The first time I was in a squat, nervous and alone, I found myself by Camberwell Green, in a tumbledown old ice-cream shop, its walls armoured in sheet metal, now reopened for an acoustic queer-punk night. The paunchy guy on the pallet-stage was lackadaisically strumming a mandolin to the tune of a Crass standard, in front of a huge, stencilled banner that read: THERE IS NO AUTHORITY BUT YOURSELF.
"Do they owe us a living?" he crooned.
I fell in love. The atmosphere jumped with an easy camaraderie between strangers that had long been absent from London’s bars. Over the next seven years, as I fell in and out, between the subculture and the mainstream, the music, the adventure and the locations would become inextricably intertwined. A renting wage-slave once, I would pay £20 to see dub-punkers Inner Terrestrials decry the death of the underground as they played alongside the Fun Lovin’ Criminals and Asian Dub Foundation at a Reknaw party in the Coronet, Elephant & Castle. Later down the line twisted on ketamine, I would hang off the roof of a 20-year old Brixton squat while an army of police in riot gear assembled below, Future Of The Left blazing from speakers shoved out a window. From a street party opposite the World’s End in Camden, I would look up at a building festooned with a banner reading SQUATTER’S RIGHTS OR SQUATTER RIOTS, jungle blasting from a mobile sound-system strapped on the back of a bike, and see a black-masked anarchist raise a defiant fist in salute. A man dressed as a reverend attended, and called upon the Gods of Squatting to shrink the testicles of the bailiffs.

• • • • •

● What you will do
1. From the passage about London squats, extract the section starting at "The first time" and ending at "AUTHORITY BUT YOURSELF.".
2. In the passage about London squats, where was the writer's first squat?

● Stored data
• • • • •

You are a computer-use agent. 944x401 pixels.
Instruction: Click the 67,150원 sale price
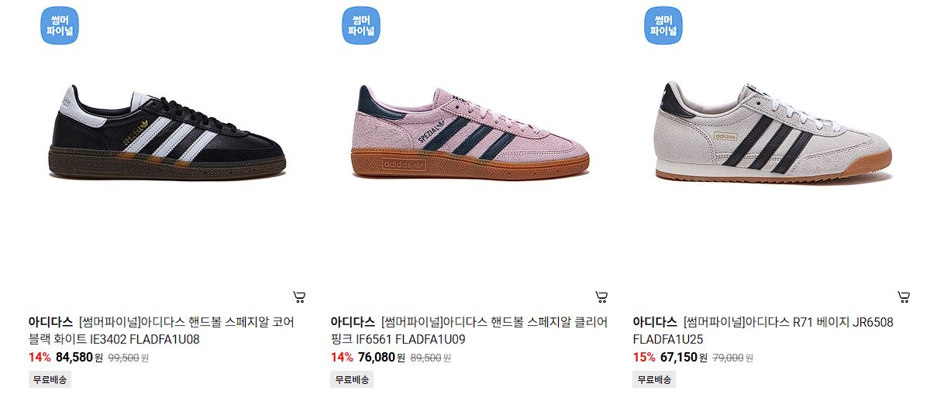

• • • • •

● Results for the exercise
1.
The first time I was in a squat, nervous and alone, I found myself by Camberwell Green, in a tumbledown old ice-cream shop, its walls armoured in sheet metal, now reopened for an acoustic queer-punk night. The paunchy guy on the pallet-stage was lackadaisically strumming a mandolin to the tune of a Crass standard, in front of a huge, stencilled banner that read: THERE IS NO AUTHORITY BUT YOURSELF.

2. By Camberwell Green, in a tumbledown old ice-cream shop.